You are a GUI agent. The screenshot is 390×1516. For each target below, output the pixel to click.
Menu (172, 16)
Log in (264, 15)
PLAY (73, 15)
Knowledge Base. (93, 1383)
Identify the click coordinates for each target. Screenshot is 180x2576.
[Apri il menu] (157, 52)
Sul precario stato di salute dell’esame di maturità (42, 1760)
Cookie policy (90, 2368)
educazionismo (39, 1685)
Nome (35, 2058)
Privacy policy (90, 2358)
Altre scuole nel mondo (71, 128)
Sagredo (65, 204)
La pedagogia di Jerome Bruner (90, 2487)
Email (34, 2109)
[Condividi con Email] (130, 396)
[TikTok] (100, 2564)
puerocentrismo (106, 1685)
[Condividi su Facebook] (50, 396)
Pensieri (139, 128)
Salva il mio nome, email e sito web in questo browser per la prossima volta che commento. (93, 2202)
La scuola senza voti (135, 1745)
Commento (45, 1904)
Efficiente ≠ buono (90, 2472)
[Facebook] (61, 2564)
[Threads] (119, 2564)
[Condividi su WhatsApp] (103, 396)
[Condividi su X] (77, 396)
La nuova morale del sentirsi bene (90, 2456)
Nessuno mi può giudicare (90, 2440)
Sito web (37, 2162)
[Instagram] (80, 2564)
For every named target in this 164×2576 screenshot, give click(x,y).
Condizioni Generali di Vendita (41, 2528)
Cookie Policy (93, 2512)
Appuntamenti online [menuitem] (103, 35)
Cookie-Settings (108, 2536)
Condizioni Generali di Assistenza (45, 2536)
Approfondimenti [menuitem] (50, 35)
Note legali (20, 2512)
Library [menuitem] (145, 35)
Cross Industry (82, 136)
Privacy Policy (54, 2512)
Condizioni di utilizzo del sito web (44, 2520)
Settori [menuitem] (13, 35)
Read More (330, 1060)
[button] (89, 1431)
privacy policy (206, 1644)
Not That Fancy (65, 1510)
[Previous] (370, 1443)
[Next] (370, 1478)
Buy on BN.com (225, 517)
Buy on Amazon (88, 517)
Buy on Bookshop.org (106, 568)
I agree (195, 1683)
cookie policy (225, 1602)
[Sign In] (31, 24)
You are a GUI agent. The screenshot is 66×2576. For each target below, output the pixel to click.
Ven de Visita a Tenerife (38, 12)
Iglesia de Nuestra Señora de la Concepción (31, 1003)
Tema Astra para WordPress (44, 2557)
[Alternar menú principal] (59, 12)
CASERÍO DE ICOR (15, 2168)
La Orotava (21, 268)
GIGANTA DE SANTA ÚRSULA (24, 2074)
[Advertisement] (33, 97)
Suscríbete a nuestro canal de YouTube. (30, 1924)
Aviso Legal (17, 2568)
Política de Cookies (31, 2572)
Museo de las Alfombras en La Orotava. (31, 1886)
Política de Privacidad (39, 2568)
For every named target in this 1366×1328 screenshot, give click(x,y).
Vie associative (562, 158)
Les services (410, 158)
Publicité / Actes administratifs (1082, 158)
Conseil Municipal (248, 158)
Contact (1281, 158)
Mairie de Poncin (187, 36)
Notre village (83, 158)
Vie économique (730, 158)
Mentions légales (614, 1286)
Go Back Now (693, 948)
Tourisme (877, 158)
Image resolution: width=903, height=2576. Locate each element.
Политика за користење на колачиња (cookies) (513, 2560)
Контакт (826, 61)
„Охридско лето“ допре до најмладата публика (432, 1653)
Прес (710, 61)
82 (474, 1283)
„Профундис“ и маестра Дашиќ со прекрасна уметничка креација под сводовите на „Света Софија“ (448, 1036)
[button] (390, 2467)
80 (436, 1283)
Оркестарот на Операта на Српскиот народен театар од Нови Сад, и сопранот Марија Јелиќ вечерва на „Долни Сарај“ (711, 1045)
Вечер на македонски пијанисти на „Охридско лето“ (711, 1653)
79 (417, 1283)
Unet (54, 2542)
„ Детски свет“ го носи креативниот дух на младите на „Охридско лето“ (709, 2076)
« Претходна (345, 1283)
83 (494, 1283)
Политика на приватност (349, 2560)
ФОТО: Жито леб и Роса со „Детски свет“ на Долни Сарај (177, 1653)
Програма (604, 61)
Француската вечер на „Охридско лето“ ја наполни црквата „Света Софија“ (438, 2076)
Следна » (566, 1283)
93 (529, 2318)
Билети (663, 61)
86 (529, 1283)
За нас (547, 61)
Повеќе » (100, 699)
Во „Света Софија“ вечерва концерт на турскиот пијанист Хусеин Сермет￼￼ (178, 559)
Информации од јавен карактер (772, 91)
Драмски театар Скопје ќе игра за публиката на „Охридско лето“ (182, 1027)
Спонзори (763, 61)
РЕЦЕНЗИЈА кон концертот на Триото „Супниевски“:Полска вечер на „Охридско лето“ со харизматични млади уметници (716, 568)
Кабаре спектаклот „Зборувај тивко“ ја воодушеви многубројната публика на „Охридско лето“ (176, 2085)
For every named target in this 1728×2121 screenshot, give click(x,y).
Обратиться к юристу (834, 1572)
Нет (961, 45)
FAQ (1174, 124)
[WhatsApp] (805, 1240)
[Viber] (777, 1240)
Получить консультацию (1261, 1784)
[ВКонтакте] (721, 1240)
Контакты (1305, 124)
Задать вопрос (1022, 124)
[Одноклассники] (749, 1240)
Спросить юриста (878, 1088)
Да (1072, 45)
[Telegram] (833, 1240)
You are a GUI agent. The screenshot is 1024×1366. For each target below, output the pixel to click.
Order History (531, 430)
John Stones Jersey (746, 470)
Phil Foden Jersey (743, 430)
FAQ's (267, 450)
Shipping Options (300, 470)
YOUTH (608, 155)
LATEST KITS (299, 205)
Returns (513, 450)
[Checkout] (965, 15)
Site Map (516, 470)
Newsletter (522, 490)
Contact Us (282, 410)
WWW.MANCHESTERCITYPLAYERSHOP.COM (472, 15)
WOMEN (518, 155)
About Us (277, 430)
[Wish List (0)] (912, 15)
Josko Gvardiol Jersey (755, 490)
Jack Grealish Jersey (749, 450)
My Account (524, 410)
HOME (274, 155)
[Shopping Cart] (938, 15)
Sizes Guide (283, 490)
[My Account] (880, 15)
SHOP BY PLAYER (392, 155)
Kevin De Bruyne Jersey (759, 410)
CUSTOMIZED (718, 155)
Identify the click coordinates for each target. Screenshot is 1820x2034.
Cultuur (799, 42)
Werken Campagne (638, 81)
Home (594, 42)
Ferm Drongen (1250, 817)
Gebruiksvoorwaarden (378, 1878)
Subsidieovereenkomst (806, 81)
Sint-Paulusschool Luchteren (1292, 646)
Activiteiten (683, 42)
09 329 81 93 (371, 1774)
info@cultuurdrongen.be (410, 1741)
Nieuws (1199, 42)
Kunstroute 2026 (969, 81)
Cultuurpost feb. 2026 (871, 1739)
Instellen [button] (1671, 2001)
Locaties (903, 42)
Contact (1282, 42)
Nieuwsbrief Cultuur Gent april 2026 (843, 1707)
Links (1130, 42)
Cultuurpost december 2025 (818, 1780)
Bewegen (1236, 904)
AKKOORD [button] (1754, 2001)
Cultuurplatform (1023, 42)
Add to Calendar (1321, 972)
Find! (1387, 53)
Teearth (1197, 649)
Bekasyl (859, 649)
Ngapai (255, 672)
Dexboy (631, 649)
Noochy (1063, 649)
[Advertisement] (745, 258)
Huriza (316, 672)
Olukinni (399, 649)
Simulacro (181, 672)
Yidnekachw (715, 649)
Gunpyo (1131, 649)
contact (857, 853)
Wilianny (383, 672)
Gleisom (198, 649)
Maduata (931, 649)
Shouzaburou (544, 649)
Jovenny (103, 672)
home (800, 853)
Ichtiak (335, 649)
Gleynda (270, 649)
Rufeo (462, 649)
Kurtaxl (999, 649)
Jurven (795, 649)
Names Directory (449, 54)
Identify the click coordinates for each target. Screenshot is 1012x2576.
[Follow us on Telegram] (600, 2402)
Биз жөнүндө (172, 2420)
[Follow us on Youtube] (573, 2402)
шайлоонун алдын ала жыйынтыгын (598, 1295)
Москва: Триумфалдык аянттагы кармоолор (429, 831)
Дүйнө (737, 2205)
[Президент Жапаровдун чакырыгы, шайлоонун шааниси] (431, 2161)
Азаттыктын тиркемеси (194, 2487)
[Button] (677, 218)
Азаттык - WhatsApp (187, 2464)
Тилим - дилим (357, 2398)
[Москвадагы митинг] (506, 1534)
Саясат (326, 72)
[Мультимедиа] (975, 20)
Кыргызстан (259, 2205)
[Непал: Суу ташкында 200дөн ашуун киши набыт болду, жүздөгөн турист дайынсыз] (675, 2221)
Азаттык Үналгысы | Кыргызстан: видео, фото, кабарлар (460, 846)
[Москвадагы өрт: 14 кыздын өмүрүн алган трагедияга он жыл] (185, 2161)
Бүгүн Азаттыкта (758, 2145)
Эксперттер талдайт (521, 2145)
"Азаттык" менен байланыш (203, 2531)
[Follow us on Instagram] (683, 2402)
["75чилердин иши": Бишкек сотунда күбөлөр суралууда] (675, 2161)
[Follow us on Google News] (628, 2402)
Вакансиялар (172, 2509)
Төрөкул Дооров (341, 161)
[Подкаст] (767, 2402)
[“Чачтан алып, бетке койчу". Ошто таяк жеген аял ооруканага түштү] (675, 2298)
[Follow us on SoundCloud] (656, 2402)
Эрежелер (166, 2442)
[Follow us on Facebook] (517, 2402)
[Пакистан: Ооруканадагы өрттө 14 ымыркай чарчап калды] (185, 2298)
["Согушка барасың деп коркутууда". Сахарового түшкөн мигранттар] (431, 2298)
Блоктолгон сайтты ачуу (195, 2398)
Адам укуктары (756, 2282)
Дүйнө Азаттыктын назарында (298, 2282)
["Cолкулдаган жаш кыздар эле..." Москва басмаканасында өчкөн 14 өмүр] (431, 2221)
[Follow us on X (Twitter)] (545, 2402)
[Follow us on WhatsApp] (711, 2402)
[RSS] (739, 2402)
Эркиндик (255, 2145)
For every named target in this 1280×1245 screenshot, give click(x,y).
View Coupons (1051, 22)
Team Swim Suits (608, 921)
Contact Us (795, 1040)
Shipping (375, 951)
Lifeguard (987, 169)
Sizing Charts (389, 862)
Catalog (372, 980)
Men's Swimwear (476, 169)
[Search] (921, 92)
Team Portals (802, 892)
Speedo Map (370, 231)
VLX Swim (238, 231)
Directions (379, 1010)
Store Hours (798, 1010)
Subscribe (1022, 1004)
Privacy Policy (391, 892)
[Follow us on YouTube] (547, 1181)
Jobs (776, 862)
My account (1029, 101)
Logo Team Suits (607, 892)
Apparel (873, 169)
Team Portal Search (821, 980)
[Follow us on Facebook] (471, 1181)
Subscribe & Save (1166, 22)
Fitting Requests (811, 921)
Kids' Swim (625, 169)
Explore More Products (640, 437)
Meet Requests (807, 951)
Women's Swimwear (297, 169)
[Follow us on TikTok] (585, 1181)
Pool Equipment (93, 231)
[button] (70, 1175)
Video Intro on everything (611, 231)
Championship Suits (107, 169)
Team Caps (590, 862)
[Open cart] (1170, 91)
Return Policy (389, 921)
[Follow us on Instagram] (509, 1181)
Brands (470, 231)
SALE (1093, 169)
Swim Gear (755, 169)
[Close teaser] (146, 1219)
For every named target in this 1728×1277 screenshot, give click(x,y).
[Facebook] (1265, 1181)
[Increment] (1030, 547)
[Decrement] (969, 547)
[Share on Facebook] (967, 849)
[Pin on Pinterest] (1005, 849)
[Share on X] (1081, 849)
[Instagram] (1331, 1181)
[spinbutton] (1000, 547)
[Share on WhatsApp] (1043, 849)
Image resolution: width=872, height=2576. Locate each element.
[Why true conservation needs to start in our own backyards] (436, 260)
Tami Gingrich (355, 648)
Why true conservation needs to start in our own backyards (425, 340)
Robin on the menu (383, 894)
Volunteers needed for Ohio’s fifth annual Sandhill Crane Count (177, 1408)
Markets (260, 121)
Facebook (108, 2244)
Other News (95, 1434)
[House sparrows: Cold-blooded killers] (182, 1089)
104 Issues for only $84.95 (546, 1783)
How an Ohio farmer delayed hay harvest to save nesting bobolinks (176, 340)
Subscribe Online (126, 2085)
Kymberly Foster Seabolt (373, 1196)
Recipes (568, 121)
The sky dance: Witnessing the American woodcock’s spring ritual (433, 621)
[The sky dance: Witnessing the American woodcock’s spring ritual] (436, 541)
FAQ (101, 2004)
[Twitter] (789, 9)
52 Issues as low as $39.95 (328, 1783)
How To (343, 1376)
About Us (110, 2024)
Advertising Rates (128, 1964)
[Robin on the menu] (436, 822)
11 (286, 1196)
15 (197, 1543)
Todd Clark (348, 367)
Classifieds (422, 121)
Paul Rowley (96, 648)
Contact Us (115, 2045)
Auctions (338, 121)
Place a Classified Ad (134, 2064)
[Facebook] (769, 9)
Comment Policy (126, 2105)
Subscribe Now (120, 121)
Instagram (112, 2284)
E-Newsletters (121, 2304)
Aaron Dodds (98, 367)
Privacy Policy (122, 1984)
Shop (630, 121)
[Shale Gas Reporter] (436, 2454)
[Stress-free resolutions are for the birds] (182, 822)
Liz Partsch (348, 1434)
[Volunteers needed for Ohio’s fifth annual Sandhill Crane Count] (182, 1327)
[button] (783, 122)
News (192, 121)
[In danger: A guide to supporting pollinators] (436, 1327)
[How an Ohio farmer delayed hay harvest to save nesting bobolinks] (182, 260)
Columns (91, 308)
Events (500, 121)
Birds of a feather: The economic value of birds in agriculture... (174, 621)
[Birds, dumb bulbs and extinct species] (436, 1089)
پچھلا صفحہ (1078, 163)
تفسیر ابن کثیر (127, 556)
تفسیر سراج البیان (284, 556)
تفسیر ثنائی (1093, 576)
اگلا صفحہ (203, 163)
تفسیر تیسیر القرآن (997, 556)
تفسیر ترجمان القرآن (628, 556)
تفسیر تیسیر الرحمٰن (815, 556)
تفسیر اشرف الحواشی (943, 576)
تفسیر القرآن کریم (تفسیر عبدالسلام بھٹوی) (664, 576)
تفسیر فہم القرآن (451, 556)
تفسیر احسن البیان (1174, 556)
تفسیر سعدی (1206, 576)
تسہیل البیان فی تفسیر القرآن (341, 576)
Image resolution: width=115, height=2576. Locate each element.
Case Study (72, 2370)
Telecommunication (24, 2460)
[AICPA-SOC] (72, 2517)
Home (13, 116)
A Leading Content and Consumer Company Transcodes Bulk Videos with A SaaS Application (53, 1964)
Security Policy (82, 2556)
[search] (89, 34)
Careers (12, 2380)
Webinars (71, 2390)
----------
- **EXERCISE**:
Determine how many lines in the records above have the string "Sandhill". Only the number should be returned.

- **RESULT OF THE TASK**:
2